_Page excerpt_

****************

Muscat – On the back of higher oil prices, increased oil production and robust momentum in non-oil economic activity, the GDP growth in the GCC countries will see a surge of 6.1 per cent in 2022, according to one of the world’s leading financial services groups.

This growth in 2022 will be the fastest pace of cyclical expansion in the GCC countries since 2011 and is higher than other emerging markets peers, Tokyo-based Mitsubishi UFJ Financial Group said in a research report last week.

According to Ehsan Khoman, head of Mitsubishi UFJ Financial Group’s EMEA emerging markets research team, a supportive oil market, robust momentum in non-oil activity, stronger balance sheets, and easing geopolitical tensions are driving a compelling GCC story in 2022.

The GCC authorities’ unabated drive to realise their National Vision strategies of structural transformation away from hydrocarbons will also continue to gain traction, he said.

Khoman further explained, “The GCC countries’ 2022 outlook is markedly skewed to the upside this year. The robust vaccination programme, ongoing re-openings and higher oil prices as well as production, is spurring a real GDP growth forward in the region.”

Following several years of having fiscal deficits, the GCC countries will rebuild their buffers in 2022, he noted.

“Higher government revenues and the rationalisation of expenditure in 2022 budgets will strengthen the countries’ balance sheets and offer greater fiscal capacity to navigate towards a post-pandemic equilibrium,” Khoman added.

Surplus to hit US$27bn

This improved situation will lead to an aggregate GCC fiscal surplus in 2022 of US$27bn, the first since 2014, Mitsubishi UFJ Financial Group noted.

It added that the surge in oil prices and austerity measures will support sovereign balance sheets, with the GCC’s financing needs remaining limited at only US$2.8bn in 2022 and its debt capital markets’ needs at only US$4.8bn.

According to the report, the economic growth in the GCC will also outperform all emerging market peers in 2022, except Asia.

Saudi Arabia and the UAE, it said, will be leading this recovery, given their impressive bounce back in non-oil GDP, a rebound in their domestic demand, their higher investment levels in line with National Vision strategies, as well as being best-positioned to respond to the global economic recovery.

GCC inflation is rising

According to the Mitsubishi UFJ Financial Group’s report, the GCC inflation has not been immune from sharply higher inflation levels across most economies with Qatar being pressured the most.

Higher GCC inflation, it said, has the risk of reversing capital flows, driving sovereign spreads higher and squeezing public financing.

‘Notwithstanding the notable increases in import prices in recent months, the GCC inflation has so far remained moderate, reflecting lower non-tradable inflation, as demand for non-tradables remains subdued,’ the report said.

It further noted that the GCC inflation is much more subdued than elsewhere in the emerging and developed world.

‘Even in Qatar, where annual inflation of 6.1 per cent in November was the highest in the region, the annual gains reflect the low base after three years of deflation rather than underlying price pressures with average inflation for the previous 12 months close to zero,’ Mitsubishi UFJ Financial Group said in the report.

****************

_Given records_
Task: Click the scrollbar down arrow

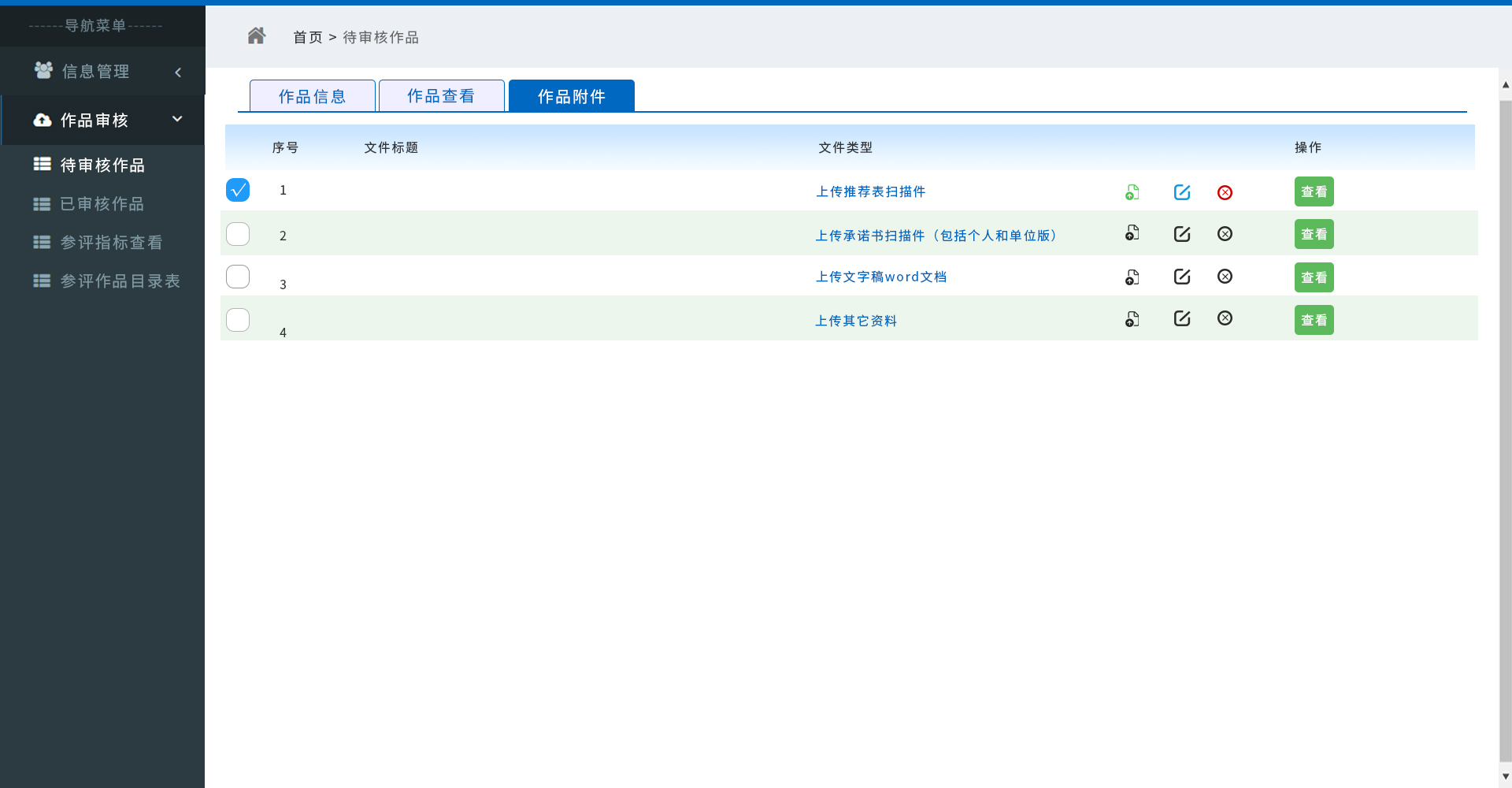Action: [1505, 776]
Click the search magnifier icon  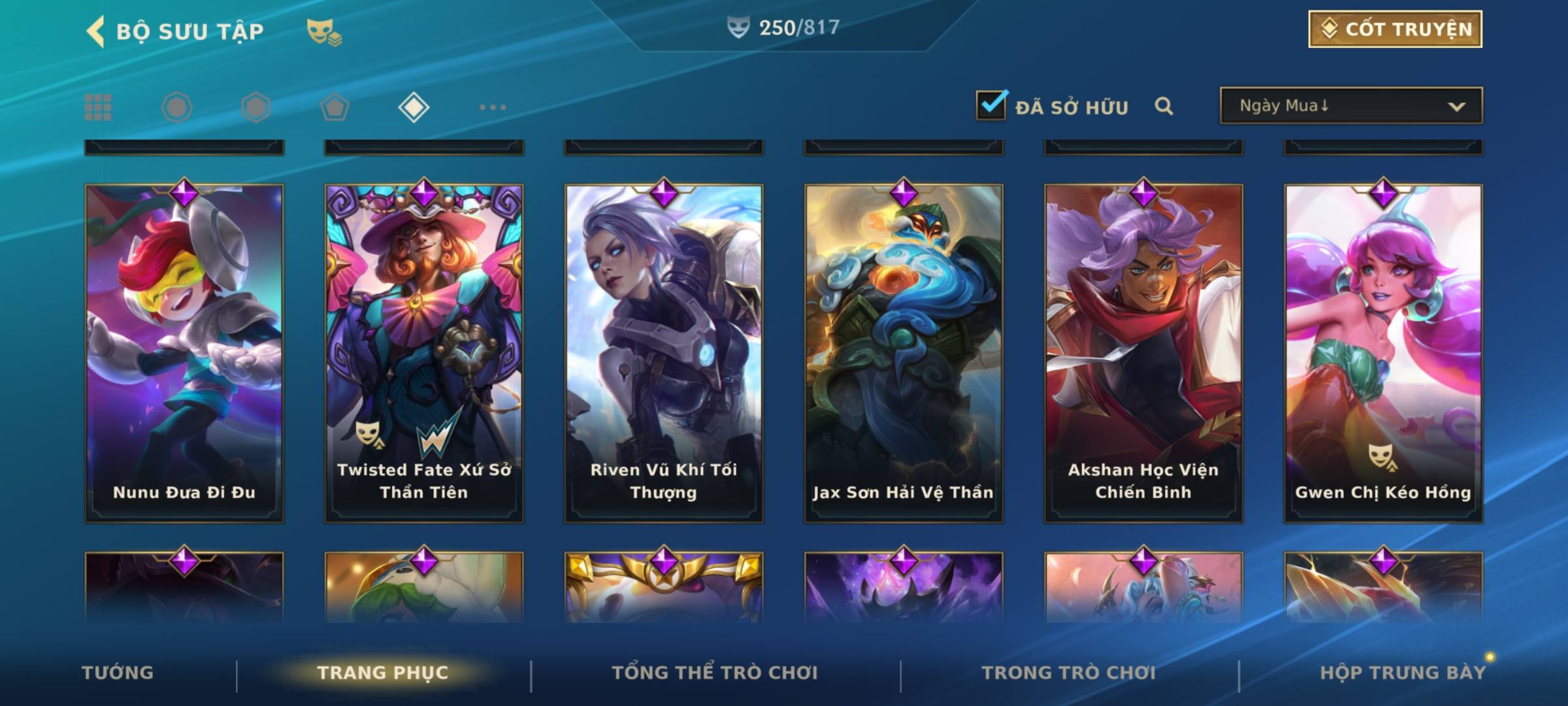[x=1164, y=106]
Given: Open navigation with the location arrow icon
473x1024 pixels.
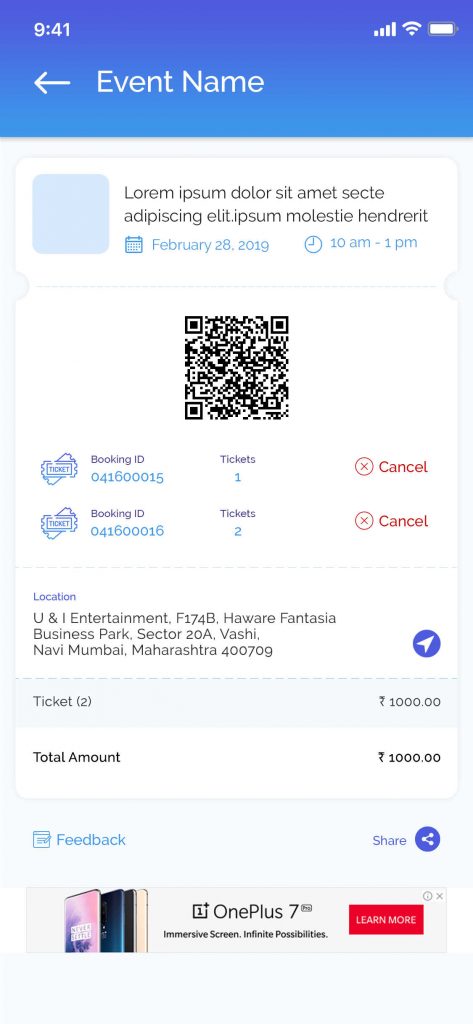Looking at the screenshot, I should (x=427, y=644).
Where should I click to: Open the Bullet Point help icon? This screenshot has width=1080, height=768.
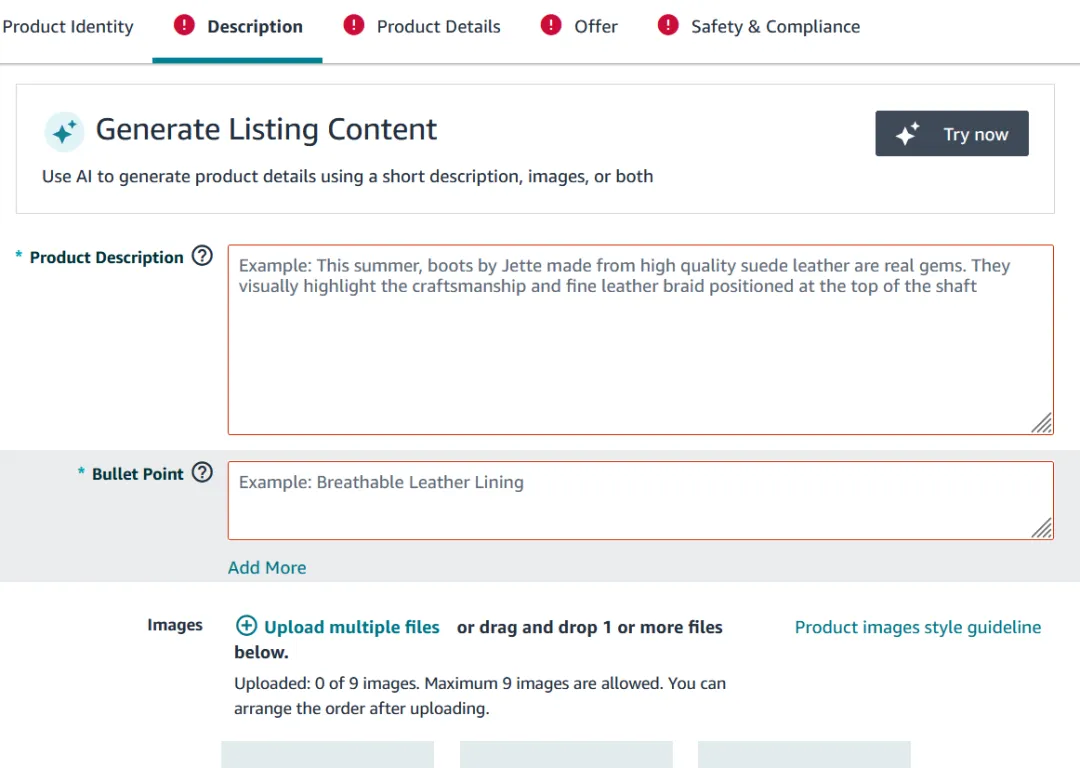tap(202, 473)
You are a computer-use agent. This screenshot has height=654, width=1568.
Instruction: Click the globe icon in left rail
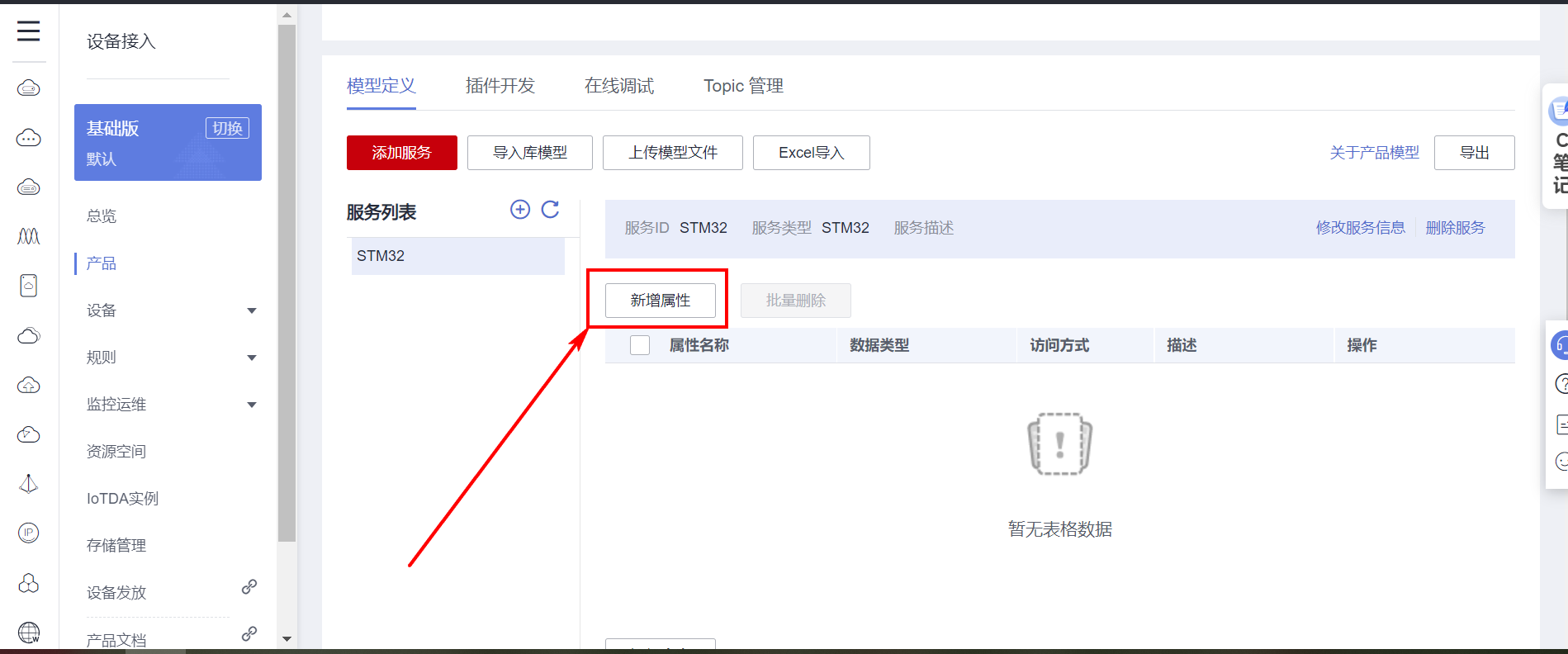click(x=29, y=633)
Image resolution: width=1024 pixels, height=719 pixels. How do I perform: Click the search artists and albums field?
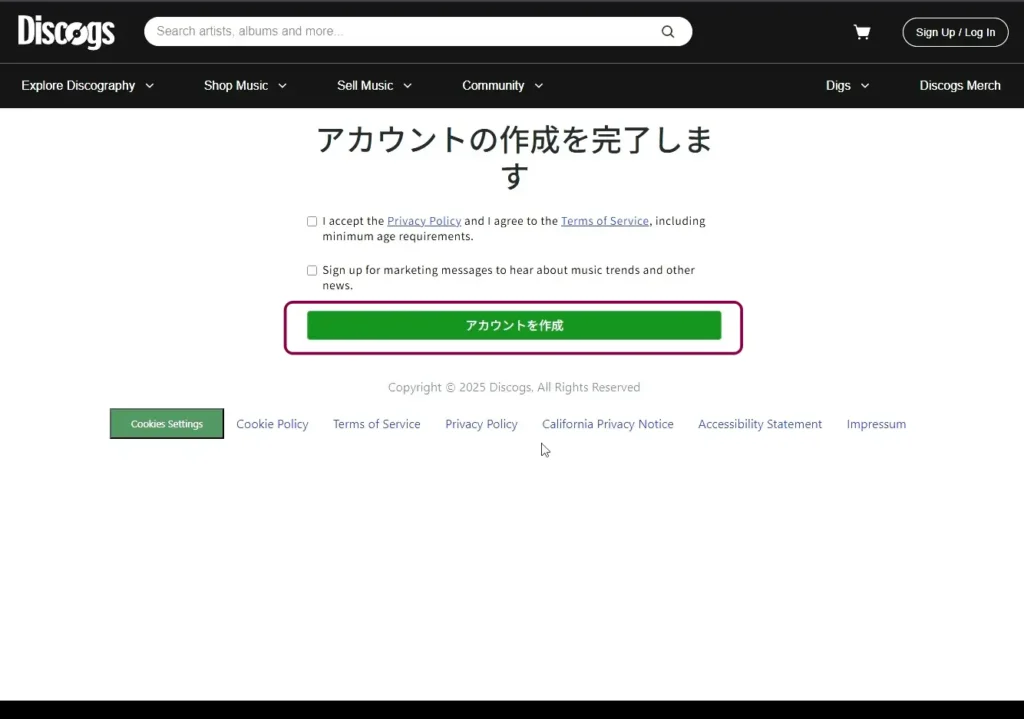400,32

****************

_Exercise set_
**A)** In the article on GCC growth, give the stretch from "This improved situation" through "at only US$4.8bn." again, substituting "spending cuts" for "austerity measures".
**B)** Recast the paragraph of the article on GCC growth that begins "Saudi Arabia and the UAE" as a short bulleted list, keeping its main facts.
**C)** According to the article on GCC growth, why does Qatar's 6.1 per cent annual inflation in November not signal underlying price pressures? Answer in one to three sentences.

_Replies_
**A)**
This improved situation will lead to an aggregate GCC fiscal surplus in 2022 of US$27bn, the first since 2014, Mitsubishi UFJ Financial Group noted.

It added that the surge in oil prices and spending cuts will support sovereign balance sheets, with the GCC’s financing needs remaining limited at only US$2.8bn in 2022 and its debt capital markets’ needs at only US$4.8bn.

**B)**
Saudi Arabia and the UAE will lead the GCC recovery because of:
- an impressive bounce back in non-oil GDP
- a rebound in domestic demand
- higher investment levels in line with National Vision strategies
- being best-positioned to respond to the global economic recovery

**C)** The annual gains reflect a low base after three years of deflation, not underlying price pressures. Average inflation over the previous 12 months was close to zero.